6. Statistik Kepelatihan
Berikut adalah rekor kepelatihan Raymond Goethals berdasarkan tim dan masa jabatannya:
Tim | Dari | Hingga | Rekor | ||||
---|---|---|---|---|---|---|---|
P | M | S | K | % Menang | |||
Sint-Truiden | 9 Juni 1959 | 28 Mei 1966 | 82|59|78|37.4 | ||||
Belgia | 8 Juni 1968 | 25 April 1976 | 25|8|11|56.8 | ||||
Anderlecht | 19 Juli 1976 | 12 Juli 1979 | 93|18|32|65.0 | ||||
Bordeaux | 22 Oktober 1979 | 15 Juni 1980 | 13|4|8|52.0 | ||||
São Paulo | 29 Juli 1980 | 20 Juli 1981 | 31|12|9|59.6 | ||||
Standard Liège | 1 Juli 1981 | 11 Juni 1984 | 89|25|28|62.7 | ||||
Vitória Guimarães | 4 Agustus 1984 | 8 Juni 1985 | 10|7|15|31.3 | ||||
Racing Jet Brussels | 8 Juni 1985 | 5 Juni 1987 | 24|21|22|35.8 | ||||
Anderlecht | 23 Juli 1987 | 12 Juni 1989 | 60|21|16|61.9 | ||||
Bordeaux | 4 Juli 1989 | 11 Agustus 1990 | 25|10|11|54.3 | ||||
Marseille | 3 Januari 1991 | 7 Juni 1991 | 65|34|13|58.0 | ||||
Total | 517|219|243|52.8 |
7. Penghargaan dan Gelar
Berikut adalah daftar penghargaan dan gelar yang diraih oleh Raymond Goethals sepanjang karier kepelatihannya:
Anderlecht
- Piala Winners UEFA: 1977-78; runner-up 1976-77
- Piala Super UEFA: 1976, 1978
- Piala Belgia: 1987-88, 1988-89; runner-up 1976-77
- Turnamen Amsterdam: 1976
- Tournoi de Paris: 1977
- Piala Jules Pappaert: 1977
- Penghargaan Prestasi Olahraga Belgia: 1978
São Paulo
- Campeonato Brasileiro Série A runner-up: 1981
Standard Liège
- Divisi Pertama Belgia: 1981-82, 1982-83
- Piala Super Belgia: 1981, 1983
- Piala Winners UEFA runner-up: 1981-82
- Juara Grup Piala Intertoto UEFA: 1982, 1984
Bordeaux
- Divisi 1 Prancis runner-up: 1989-90
Marseille
- Divisi 1 Prancis: 1990-91, 1991-92
- Liga Champions UEFA: 1992-93; runner-up 1990-91
- Piala Prancis runner-up: 1990-91
Belgia
- Kejuaraan Eropa UEFA tempat ketiga: 1972
Individual
- Panchina d'Oro: 1990-91
- Panchina d'Argento: 1991-92
- Pelatih Terbaik Onze d'Or: 1991, 1993
- Penghargaan Manajer Terhebat Sepanjang Masa ke-47 France Football: 2019
Penghargaan yang dinamai untuk menghormatinya atau diberikan secara anumerta
- Trofi Raymond Goethals: Sejak 2011 (penghargaan untuk pelatih Belgia terbaik tahunan)
- Penghargaan Seumur Hidup Sepatu Emas: 2014 (diberikan secara anumerta)
8. Warisan dan Evaluasi
Raymond Goethals meninggalkan warisan yang signifikan dalam dunia sepak bola, terutama di Belgia dan Prancis. Ia diakui sebagai salah satu pelatih terhebat sepanjang masa, dengan majalah France Football menempatkannya di peringkat ke-47 dalam daftar manajer terhebat sepanjang masa pada tahun 2019.

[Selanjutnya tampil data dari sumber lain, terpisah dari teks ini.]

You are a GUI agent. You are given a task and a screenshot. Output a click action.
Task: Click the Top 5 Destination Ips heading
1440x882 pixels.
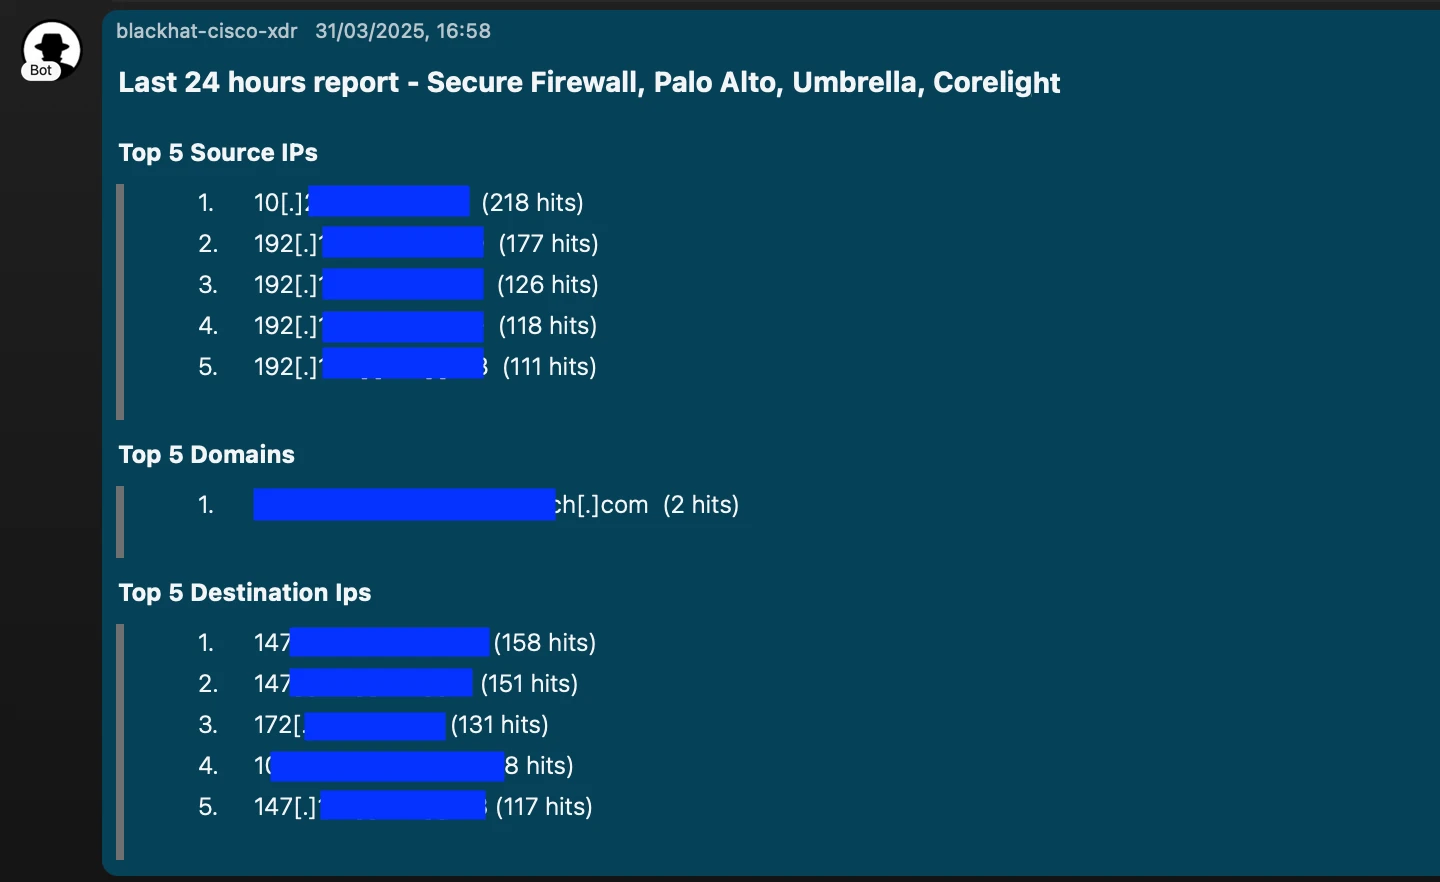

Pencapaiannya yang paling monumental adalah memimpin Olympique de Marseille meraih gelar Liga Champions UEFA pada tahun 1993, menjadikannya pelatih pertama dan satu-satunya yang memenangkan trofi tersebut bersama klub Prancis. Ia juga merupakan manajer tertua yang memenangkan Liga Champions UEFA.
Goethals dikenang tidak hanya karena kesuksesan taktisnya tetapi juga karena kepribadiannya yang karismatik dan unik. Pengaruhnya terhadap sepak bola Belgia sangat besar, terbukti dengan penempatannya di peringkat ke-38 dalam program televisi "De Grootste Belg" pada tahun 2005, serta penamaan tribun di Stadion Edmond Machtens untuk menghormatinya. Meskipun kariernya diwarnai beberapa kontroversi, terutama skandal pengaturan pertandingan, warisannya sebagai seorang inovator dan pemenang tetap kuat dalam sejarah sepak bola.